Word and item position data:
# # #

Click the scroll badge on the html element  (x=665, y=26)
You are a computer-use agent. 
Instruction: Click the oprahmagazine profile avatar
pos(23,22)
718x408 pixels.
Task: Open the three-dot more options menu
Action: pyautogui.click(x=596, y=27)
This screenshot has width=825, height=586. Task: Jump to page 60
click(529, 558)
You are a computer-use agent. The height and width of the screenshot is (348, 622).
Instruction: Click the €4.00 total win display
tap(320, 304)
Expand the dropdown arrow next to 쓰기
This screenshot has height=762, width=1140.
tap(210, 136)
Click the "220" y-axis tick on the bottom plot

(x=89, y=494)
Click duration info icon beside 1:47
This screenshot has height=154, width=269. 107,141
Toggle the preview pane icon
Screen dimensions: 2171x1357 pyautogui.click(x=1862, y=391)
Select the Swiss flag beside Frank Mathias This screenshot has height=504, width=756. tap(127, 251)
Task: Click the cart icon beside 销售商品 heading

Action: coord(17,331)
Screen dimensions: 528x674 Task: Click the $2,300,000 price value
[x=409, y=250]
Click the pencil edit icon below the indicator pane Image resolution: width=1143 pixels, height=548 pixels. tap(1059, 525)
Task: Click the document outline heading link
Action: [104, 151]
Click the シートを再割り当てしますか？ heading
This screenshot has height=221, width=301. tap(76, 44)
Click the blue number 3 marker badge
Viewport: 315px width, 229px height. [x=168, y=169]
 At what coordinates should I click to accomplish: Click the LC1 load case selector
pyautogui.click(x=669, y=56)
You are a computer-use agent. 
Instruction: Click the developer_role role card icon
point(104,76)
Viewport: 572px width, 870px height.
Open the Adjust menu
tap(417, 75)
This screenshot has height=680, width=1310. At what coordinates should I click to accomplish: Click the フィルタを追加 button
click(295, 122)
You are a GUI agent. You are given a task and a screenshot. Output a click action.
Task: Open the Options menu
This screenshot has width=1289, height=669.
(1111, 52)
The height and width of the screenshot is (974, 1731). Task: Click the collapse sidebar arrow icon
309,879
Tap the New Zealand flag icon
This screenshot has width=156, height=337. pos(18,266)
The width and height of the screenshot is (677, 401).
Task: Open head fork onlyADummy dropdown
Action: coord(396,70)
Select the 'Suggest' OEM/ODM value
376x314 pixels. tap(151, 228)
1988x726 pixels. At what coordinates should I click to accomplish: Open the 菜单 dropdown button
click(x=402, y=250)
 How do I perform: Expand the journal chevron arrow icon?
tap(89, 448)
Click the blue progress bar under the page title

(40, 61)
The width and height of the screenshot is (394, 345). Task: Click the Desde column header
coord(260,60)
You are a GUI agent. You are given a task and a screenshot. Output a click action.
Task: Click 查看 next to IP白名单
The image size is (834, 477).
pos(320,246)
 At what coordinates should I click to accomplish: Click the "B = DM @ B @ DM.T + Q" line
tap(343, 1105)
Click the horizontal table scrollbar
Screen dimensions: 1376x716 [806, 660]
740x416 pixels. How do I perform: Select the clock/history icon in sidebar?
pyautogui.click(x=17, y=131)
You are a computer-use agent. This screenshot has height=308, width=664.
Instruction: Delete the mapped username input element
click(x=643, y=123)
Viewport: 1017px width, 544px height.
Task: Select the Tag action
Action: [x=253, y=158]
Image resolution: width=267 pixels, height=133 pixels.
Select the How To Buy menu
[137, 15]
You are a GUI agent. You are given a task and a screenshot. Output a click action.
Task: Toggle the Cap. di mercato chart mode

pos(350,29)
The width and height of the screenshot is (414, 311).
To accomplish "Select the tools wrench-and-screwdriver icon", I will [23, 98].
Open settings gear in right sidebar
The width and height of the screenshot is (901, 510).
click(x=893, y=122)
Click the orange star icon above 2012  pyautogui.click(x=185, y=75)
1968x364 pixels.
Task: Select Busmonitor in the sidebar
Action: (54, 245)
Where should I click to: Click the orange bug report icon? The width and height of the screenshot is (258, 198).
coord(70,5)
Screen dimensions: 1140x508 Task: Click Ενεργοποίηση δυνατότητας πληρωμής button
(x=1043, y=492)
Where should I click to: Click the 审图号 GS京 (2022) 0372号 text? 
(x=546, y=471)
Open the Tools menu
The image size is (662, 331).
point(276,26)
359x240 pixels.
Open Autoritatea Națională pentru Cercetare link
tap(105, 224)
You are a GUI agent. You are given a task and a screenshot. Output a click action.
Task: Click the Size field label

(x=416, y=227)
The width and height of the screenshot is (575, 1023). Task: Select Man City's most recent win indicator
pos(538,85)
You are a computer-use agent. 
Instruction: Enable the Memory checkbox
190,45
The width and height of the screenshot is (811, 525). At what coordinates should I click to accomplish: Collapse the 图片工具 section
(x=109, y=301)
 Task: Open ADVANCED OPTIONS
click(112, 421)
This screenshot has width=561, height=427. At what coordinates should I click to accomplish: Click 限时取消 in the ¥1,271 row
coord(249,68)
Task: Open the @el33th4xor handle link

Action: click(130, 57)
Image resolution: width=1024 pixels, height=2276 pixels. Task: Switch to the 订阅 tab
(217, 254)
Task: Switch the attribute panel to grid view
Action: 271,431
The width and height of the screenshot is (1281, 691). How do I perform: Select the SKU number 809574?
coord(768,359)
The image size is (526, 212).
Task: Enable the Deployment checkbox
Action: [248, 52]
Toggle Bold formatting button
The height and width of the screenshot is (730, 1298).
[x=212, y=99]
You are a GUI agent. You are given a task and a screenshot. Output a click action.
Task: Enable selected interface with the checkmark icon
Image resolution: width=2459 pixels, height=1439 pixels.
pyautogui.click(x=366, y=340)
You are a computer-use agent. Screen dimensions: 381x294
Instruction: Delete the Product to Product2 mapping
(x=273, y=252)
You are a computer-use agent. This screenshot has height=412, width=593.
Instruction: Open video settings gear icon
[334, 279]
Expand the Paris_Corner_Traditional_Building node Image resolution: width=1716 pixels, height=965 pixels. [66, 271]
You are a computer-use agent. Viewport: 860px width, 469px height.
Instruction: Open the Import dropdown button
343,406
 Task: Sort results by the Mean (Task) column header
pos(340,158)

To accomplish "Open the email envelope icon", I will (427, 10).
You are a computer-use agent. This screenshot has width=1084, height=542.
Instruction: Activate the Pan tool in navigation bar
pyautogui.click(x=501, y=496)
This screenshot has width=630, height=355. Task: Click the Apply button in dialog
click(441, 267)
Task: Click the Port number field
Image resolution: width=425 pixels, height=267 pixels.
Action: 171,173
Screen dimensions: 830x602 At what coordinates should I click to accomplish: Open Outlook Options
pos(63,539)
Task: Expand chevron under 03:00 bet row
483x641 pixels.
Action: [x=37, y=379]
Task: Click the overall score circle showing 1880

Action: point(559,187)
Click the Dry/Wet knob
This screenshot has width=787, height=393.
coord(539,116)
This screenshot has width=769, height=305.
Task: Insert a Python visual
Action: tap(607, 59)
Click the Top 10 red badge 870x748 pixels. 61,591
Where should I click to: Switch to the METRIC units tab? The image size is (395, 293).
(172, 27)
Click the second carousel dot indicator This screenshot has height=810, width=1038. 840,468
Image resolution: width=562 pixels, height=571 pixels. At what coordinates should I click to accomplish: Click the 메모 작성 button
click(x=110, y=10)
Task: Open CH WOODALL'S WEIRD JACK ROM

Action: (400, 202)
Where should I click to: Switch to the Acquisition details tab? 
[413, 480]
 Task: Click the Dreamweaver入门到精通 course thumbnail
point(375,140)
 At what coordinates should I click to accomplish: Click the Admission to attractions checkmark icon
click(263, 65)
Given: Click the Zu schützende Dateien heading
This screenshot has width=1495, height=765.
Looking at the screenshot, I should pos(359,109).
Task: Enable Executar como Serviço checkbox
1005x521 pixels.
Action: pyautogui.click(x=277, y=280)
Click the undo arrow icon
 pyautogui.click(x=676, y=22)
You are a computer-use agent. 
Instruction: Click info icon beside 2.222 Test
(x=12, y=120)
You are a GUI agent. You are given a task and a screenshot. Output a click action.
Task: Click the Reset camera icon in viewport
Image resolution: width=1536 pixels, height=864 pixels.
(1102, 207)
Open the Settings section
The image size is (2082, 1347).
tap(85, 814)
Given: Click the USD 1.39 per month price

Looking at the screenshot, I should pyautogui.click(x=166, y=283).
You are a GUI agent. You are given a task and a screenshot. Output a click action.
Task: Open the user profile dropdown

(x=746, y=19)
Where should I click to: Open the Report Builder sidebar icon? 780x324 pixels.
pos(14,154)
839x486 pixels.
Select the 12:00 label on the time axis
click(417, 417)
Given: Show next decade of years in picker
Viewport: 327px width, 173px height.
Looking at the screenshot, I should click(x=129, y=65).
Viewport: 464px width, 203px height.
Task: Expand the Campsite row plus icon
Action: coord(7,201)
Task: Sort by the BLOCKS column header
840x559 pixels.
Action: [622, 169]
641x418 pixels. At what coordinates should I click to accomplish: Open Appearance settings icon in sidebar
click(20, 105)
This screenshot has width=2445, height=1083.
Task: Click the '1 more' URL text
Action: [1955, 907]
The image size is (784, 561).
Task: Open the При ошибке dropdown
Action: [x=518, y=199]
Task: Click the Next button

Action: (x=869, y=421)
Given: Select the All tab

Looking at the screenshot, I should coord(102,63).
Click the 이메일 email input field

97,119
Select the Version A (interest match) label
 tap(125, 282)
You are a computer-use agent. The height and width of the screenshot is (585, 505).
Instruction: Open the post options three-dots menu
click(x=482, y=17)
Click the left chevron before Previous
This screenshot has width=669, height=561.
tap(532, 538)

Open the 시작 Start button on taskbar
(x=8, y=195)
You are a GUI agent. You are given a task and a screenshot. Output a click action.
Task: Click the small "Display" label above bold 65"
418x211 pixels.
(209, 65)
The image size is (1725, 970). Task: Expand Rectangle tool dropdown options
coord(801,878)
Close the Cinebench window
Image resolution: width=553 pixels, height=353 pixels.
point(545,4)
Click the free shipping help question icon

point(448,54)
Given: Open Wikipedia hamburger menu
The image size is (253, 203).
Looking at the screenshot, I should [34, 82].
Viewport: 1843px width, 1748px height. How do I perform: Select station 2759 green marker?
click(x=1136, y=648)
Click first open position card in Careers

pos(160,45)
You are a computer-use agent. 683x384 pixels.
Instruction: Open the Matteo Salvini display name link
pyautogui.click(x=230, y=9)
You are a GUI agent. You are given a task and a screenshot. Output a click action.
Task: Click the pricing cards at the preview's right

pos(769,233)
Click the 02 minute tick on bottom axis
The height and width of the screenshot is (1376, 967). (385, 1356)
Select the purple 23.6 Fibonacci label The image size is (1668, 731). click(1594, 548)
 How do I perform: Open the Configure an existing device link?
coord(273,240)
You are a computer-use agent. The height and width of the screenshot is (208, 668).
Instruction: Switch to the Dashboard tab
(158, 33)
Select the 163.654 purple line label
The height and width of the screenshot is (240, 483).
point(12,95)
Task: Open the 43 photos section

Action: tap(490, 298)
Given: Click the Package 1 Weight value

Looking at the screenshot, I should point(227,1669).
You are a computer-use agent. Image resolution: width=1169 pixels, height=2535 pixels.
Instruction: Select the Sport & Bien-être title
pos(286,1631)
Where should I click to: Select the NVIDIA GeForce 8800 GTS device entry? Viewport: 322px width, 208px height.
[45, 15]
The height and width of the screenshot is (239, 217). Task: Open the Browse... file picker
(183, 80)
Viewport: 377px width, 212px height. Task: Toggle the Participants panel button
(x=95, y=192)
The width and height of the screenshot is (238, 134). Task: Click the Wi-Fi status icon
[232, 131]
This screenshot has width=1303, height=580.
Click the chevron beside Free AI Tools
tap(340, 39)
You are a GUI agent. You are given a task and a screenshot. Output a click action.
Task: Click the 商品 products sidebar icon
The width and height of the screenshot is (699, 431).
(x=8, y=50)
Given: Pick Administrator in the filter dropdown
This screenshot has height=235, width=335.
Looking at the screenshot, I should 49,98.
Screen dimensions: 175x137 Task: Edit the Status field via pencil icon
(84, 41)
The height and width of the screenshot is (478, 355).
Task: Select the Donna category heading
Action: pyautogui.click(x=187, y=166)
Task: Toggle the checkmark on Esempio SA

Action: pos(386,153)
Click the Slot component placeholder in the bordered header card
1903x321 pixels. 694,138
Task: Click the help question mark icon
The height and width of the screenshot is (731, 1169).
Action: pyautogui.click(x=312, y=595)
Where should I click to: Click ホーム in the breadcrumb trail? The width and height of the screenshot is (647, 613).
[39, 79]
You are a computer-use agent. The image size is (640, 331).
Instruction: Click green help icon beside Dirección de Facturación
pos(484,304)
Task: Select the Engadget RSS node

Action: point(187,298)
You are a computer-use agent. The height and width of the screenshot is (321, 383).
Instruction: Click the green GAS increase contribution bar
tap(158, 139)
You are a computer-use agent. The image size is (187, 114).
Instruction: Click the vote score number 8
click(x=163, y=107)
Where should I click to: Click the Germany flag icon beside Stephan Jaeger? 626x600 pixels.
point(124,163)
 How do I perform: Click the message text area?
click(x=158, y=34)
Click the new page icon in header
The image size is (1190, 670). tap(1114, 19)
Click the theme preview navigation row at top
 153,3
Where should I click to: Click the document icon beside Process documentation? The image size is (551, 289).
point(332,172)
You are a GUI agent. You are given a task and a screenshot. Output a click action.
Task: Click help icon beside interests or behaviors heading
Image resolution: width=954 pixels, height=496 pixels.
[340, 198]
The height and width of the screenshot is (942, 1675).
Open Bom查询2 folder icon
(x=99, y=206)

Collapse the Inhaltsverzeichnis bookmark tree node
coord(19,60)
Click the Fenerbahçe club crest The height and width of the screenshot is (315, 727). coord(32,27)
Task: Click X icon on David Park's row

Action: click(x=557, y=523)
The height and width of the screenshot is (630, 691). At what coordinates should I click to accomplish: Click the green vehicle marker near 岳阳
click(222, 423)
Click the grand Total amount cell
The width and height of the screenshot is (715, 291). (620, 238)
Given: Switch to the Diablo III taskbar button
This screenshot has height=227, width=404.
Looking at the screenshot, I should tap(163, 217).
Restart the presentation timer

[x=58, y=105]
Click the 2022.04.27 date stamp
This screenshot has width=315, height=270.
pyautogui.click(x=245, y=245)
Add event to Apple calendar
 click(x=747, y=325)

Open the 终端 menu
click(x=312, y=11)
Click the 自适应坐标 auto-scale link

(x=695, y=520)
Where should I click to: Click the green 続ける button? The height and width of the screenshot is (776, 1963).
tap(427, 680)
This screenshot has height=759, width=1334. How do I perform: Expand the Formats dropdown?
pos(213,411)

# # #

WHAT THIS TASK INVOLVES: Copy the part of the entries that opens with the line containing "Where should I click to: Open" and closes with the line containing "Action: [622, 169]", keeping every line in it word for word.

COMPLETED TASK:
Where should I click to: Open the Report Builder sidebar icon? 780x324 pixels.
pos(14,154)
839x486 pixels.
Select the 12:00 label on the time axis
click(417, 417)
Given: Show next decade of years in picker
Viewport: 327px width, 173px height.
Looking at the screenshot, I should click(x=129, y=65).
Viewport: 464px width, 203px height.
Task: Expand the Campsite row plus icon
Action: coord(7,201)
Task: Sort by the BLOCKS column header
840x559 pixels.
Action: [622, 169]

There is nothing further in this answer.